Our mission to preserve what’s human
I visited my writing professor, John, a year after launching GPTZero. He looked at me and asked, “What do you think AI will do? Could it ever write like a human? Could it truly change content?”
Then he asked, “Could AI ever tell you, ‘This is perfect. Keep it. Don’t change a word’?” I said I hadn’t come across a program capable of that. He smiled and said, “Aha—that’s the work of a good editor.”
From the start, our mission has been inspired by journalists and the human art of editing. Drafting is one thing, but elevating that and refining it into something brilliant requires skills that only humans can bring. You can never edit a piece to be better than AI if you are only using AI in your toolkit.
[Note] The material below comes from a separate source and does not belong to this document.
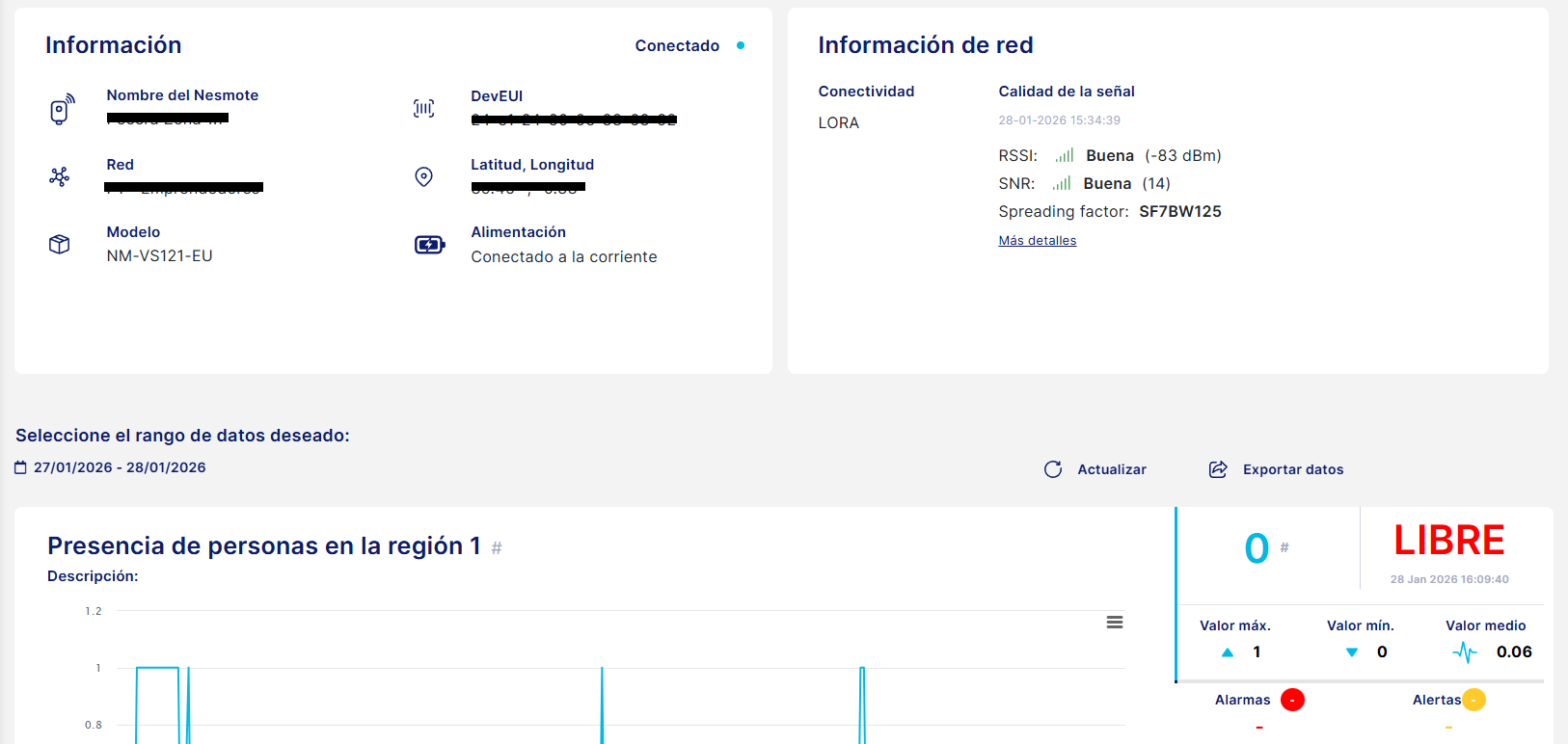Open the chart hamburger menu
This screenshot has height=744, width=1568.
[x=1115, y=623]
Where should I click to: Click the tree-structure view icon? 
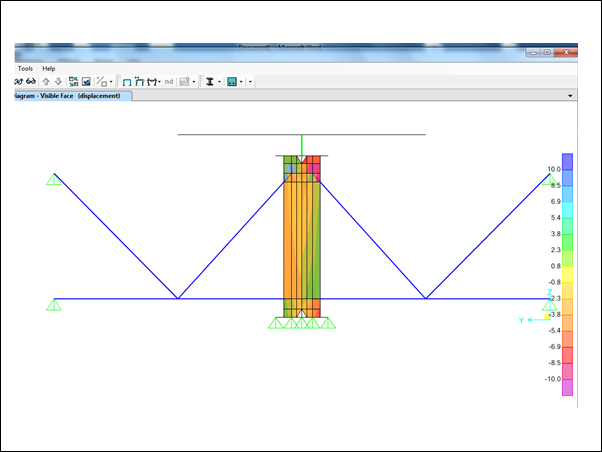(74, 81)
What does our mission mean to us? It’s about celebrating the space where we make improvements in writing – and fiercely protecting and valuing the space for human work in a world of AI. Lastly, it is also about keeping the internet clean, and full of quality content. It’s about detecting and reducing disinformation and spammy content on the internet.
In a world filled with fake AI-generated news, humans deserve the truth. GPTZero supports journalists by being more than an AI detector. We preserve what's human, bringing transparency to a world filled with AI content.